OBJECTIVE: Pelvic fractures represent 5% of all traumatic fractures and 30% are isolated pelvic fractures. Pelvic fractures are found in 10 to 20% of severe trauma patients and their presence is highly correlated to increasing trauma severity scores. The high mortality of pelvic trauma, about 8 to 15%, is related to actively bleeding pelvic injuries and/or associated injuries to the head, abdomen or chest. Regardless of the severity of pelvic trauma, diagnosis and treatment must proceed according to a strategy that does not delay the management of the most severely injured patients. To date, in France, there are no guidelines issued by healthcare authorities or professional societies that address this subject.

DESIGN: A consensus committee of 22 experts from the French Society of Anaesthesia and Intensive Care Medicine (Société Française d'Anesthésie et de Réanimation; SFAR) and the French Society of Emergency Medicine (Société Française de Médecine d'Urgence; SFMU) in collaboration with the French Society of Radiology (Société Française de Radiologie; SFR), French Defence Health Service (Service de Santé des Armées; SSA), French Society of Urology (Association Française d'Urologie; AFU), the French Society of Orthopaedic and Trauma Surgery (Société Française de Chirurgie Orthopédique et Traumatologique; SOCFCOT), and the French Society of Digestive Surgery (Société Française de Chirurgie digestive; SFCD) was convened.

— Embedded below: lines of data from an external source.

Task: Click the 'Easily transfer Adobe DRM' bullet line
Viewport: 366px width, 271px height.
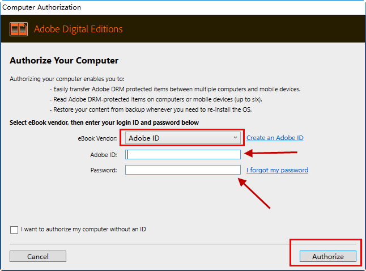Action: click(x=175, y=89)
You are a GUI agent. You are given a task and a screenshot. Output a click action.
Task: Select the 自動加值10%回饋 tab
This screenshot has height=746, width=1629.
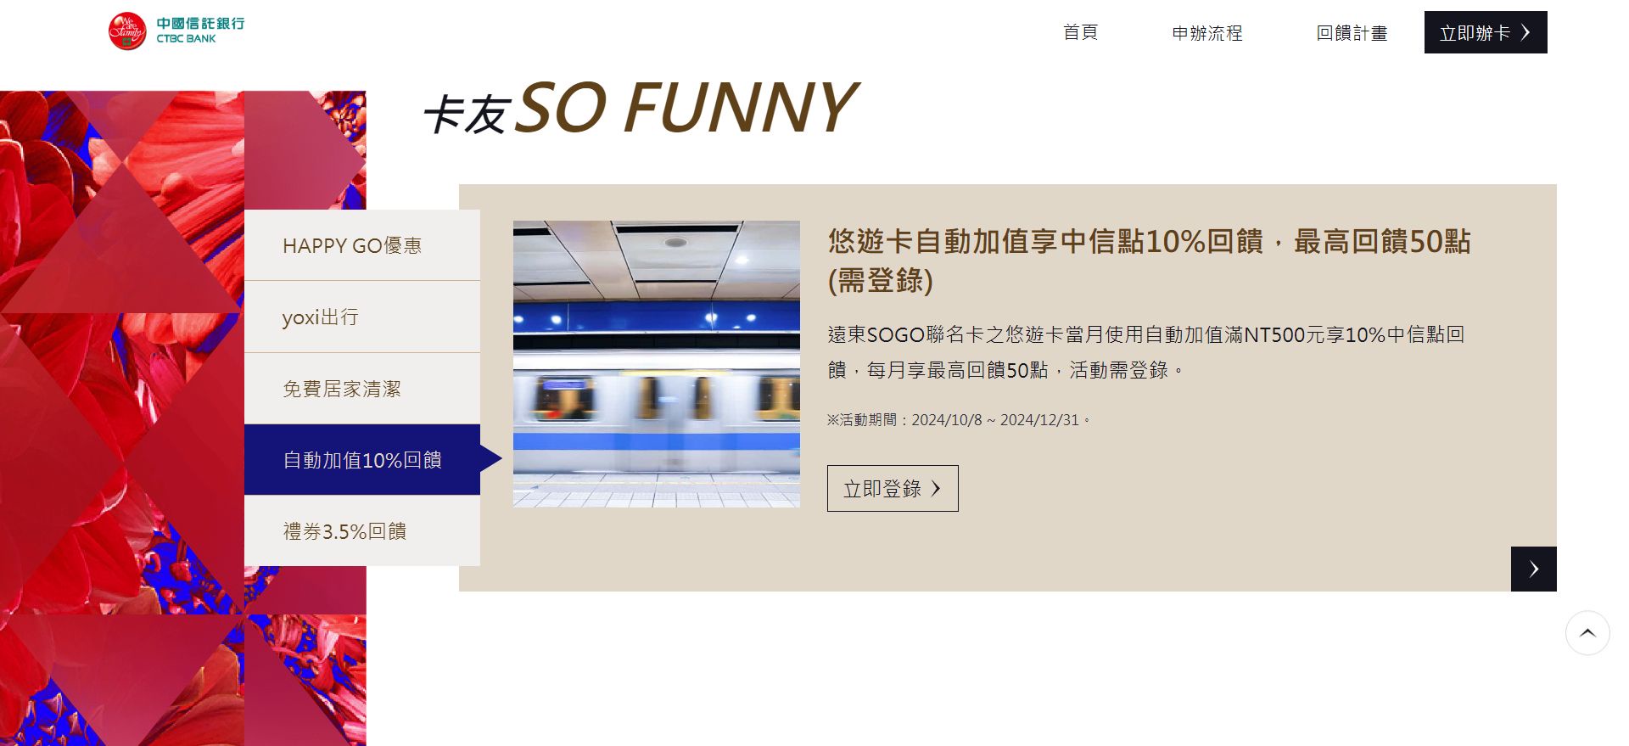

A formal conflict-of-interest (COI) policy was developed at the onset of the process and enforced throughout. The entire guidelines process was conducted independently from any industry funding. The authors were advised to follow the principles of the Grading of Recommendations Assessment, Development and Evaluation (GRADE) system to guide assessment of quality of evidence. The potential drawbacks of making strong recommendations in the presence of low-quality evidence were emphasised.

METHODS: Population, intervention, comparison, and outcomes (PICO) questions were reviewed and updated as needed, and evidence profiles were generated. The analysis of the literature and the recommendations were then conducted according to the GRADE® methodology.

RESULTS: The SFAR Guideline panel provided 22 statements on prehospital and hospital management of the unstable patient with pelvic fracture. After three rounds of discussion and various amendments, a strong agreement was reached for 100% of recommendations. Of these recommendations, 11 have a high level of evidence (Grade 1 ± ), 11 have a low level of evidence (Grade 2 ± ).

CONCLUSIONS: Substantial agreement exists among experts regarding many strong recommendations for management of the unstable patient with pelvic fracture.